During Finland's Annual Skiexpo in November 2005, Autti was awarded Rider of the Year by Slammer Magazine's Riders of the Year Awards. He received the most votes in a readers internet poll. He also finished ninth in Finland's annual Sports Athlete of the Year poll, voted on by sports magazine journalists.

Before the end of 2005, Autti competed in the X-Trail Jam in Japan and finished fifth in the quarterpipe and fourth in the straight jump. For his banner year, he was invited to Finland's President's Ball in December, an annual banquet honoring all of the elite athletes, politicians, celebrities, and public figures in Finland. Autti attended the event with Mattila, where they met the President, Tarja Halonen — who was re-elected for a second term on January 29, 2006 — and her husband Pentti Arajärvi.

Autti competed in the Burton European Open in Laax, Switzerland, in January 2006, taking second place in slopestyle. Two days later, riding with a bruised rib, he finished fourth in the halfpipe.

At the 2006 Winter X Games, the extremely icy pipe proved to be hazardous to numerous riders, including Autti, and he came up short in his defense of his gold medal, finishing sixth.

Two weeks later at the 2006 Winter Olympics, despite a near-flawless run, he finished fifth with a controversial low score of 39.1 that elicited plenty of "boos" from fans in the stands. Bronze medalist and teammate Markku Koski felt the same way, stating it should have been Autti on the podium.

After a two-week stay in Japan, Autti returned to the top of the podium at the Vans Cup at Tahoe in March and pocketed $20,000. He finished the season with a sixth-place finish in the quarterpipe and 10th-place finishes in the halfpipe and slopestyle at the 2006 U.S. Open.

In April 2006, Autti and his Flow teammates swept the TransWorld Team Challenge, taking five awards, including Best Halfpipe Rider for Autti.
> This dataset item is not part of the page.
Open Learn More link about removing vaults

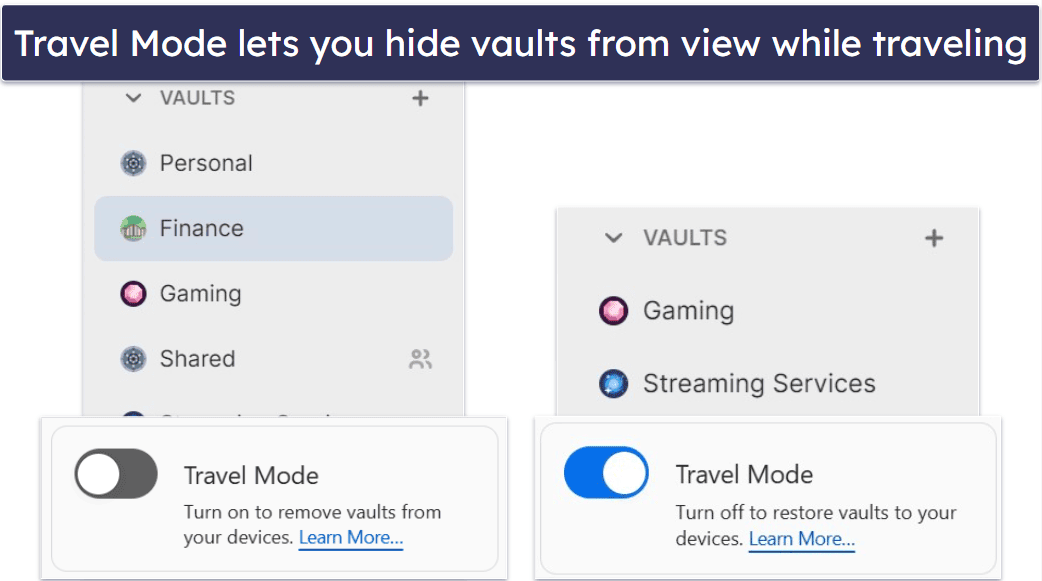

In December 2006, he scored third place at the Nokia Air & Style in Munich, Germany. The Air & Style is considered one of the biggest and most prestigious events in Europe.

=== Present ===
Autti has not competed recently and has been more focused on making video of backcountry riding.

== 2008–2009 ==
Autti participated in the Winter X Games 12. He finished third in Best Trick Showdown, seventh in Snowboard Superpipe, and fourth in Snowboard Slopestyle. Most recently he won the 2008 Toyota Big Air Japan beating his fellow Flow teammate Risto Mattila, who came in second place.

== 2009– ==
Autti placed third in the men's superpipe competition in X Games 13.

== Off the snow ==
Autti, who speaks Finnish, English and Swedish, enjoys skateboarding, photography, salmiakki, movies (especially Johnny Depp films) and music. Some of his favorite artists include Turbonegro, The Hellacopters, Led Zeppelin, The Doors, David Bowie, Social Distortion, The Datsuns and Mötley Crüe. He listened to Mötley Crüe's "Kickstart My Heart" — which he dubs "probably the best song ever" — during his gold medal-winning run at the 2005 X Games. Autti's favorite drink is scotch without rocks, and he says he would be a bartender if he were not a snowboarder. He says he cannot define himself as an athlete in the traditional sense because "in my opinion I'm a snowboarder and my own person." The best part of being a professional snowboarder, he feels, is traveling around the world, meeting new people and experiencing new cultures.

Always calm, cool and collected, Autti tries not to stress himself out too much if he is not riding well because he believes it is important to not lose the fun of snowboarding, echoing his advice to future shredders: "It'd be best if people that throw themselves into snowboarding understood what this sport is about. The competitions alone don't mean everything. There'll always be more of them. In my opinion, the fun going-ons and the smile on your face are a lot more important. Doing well's nice, no doubt about it, but it's important that you don't lose the pleasure of the riding itself in the competing."

== Sponsors ==
Autti is sponsored by Billabong, Transform Gloves, Nokia, Shred Optics, Northwave and Drake.